Dataset entries

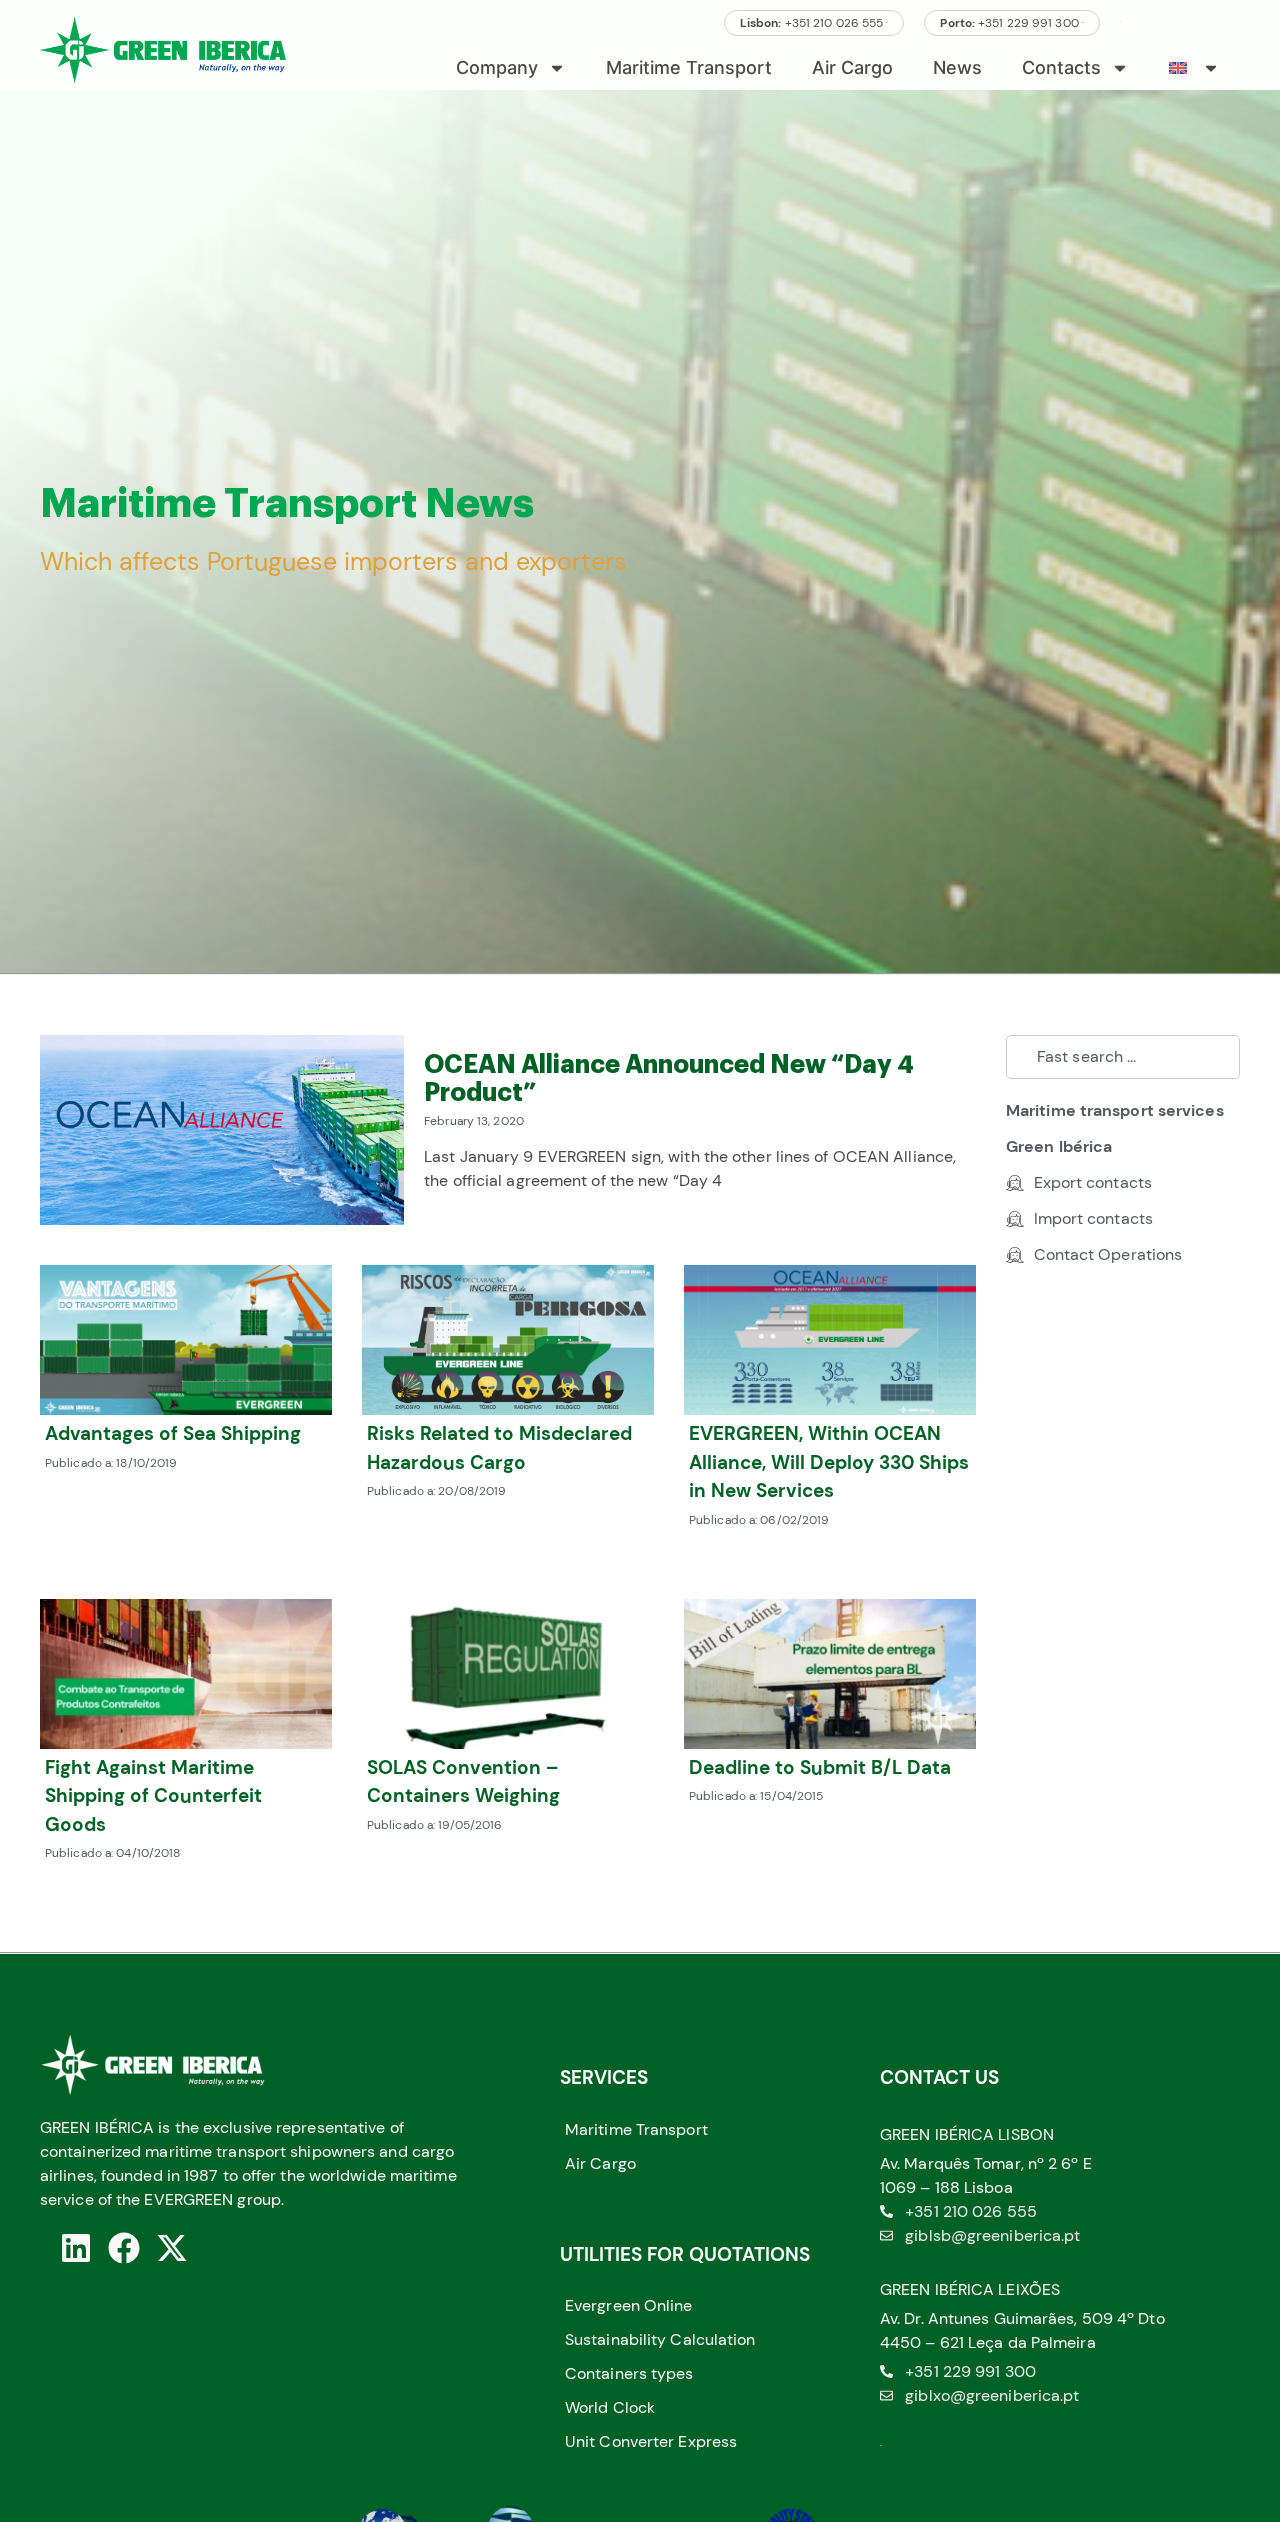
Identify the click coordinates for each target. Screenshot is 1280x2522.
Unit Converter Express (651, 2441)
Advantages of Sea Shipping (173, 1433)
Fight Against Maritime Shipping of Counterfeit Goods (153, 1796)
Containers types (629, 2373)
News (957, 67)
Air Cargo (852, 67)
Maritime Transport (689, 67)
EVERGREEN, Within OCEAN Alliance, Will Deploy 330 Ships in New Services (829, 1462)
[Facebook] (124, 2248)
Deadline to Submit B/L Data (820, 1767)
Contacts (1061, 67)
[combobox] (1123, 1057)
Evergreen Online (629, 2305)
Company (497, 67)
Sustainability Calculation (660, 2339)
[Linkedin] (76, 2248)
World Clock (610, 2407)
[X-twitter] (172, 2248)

---

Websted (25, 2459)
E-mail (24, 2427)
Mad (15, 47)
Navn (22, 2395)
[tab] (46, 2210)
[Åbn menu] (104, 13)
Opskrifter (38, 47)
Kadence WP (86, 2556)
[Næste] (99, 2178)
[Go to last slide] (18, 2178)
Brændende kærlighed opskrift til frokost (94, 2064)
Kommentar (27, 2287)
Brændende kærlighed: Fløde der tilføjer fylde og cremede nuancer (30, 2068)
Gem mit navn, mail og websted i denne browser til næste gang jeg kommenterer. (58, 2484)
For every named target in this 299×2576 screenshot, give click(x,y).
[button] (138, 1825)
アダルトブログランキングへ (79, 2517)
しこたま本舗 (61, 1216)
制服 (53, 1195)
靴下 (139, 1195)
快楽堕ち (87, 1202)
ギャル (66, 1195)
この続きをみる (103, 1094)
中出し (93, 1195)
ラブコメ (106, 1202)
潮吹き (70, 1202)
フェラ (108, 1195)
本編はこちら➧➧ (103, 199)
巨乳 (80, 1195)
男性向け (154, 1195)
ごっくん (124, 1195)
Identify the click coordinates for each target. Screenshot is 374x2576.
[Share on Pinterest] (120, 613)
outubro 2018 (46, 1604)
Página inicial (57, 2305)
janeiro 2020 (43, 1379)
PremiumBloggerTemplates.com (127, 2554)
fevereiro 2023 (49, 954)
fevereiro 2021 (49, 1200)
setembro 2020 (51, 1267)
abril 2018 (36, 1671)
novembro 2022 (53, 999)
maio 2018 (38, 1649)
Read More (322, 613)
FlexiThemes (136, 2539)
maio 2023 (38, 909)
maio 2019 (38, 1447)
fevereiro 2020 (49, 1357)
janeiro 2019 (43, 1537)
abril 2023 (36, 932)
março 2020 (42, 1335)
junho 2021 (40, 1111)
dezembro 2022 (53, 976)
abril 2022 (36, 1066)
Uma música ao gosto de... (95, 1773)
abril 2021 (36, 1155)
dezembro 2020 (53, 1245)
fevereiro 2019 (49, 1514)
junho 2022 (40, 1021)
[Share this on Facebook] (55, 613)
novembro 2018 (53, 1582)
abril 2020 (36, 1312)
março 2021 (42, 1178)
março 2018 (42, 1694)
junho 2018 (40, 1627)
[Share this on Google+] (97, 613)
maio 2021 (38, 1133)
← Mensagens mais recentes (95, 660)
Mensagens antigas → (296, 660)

Task brief »
In the data above, which lines lie between the line with "Unit Converter Express (651, 2441)" and the line with "[combobox] (1123, 1057)", inclusive? Print those lines exactly and nothing else.

Answer box »
Unit Converter Express (651, 2441)
Advantages of Sea Shipping (173, 1433)
Fight Against Maritime Shipping of Counterfeit Goods (153, 1796)
Containers types (629, 2373)
News (957, 67)
Air Cargo (852, 67)
Maritime Transport (689, 67)
EVERGREEN, Within OCEAN Alliance, Will Deploy 330 Ships in New Services (829, 1462)
[Facebook] (124, 2248)
Deadline to Submit B/L Data (820, 1767)
Contacts (1061, 67)
[combobox] (1123, 1057)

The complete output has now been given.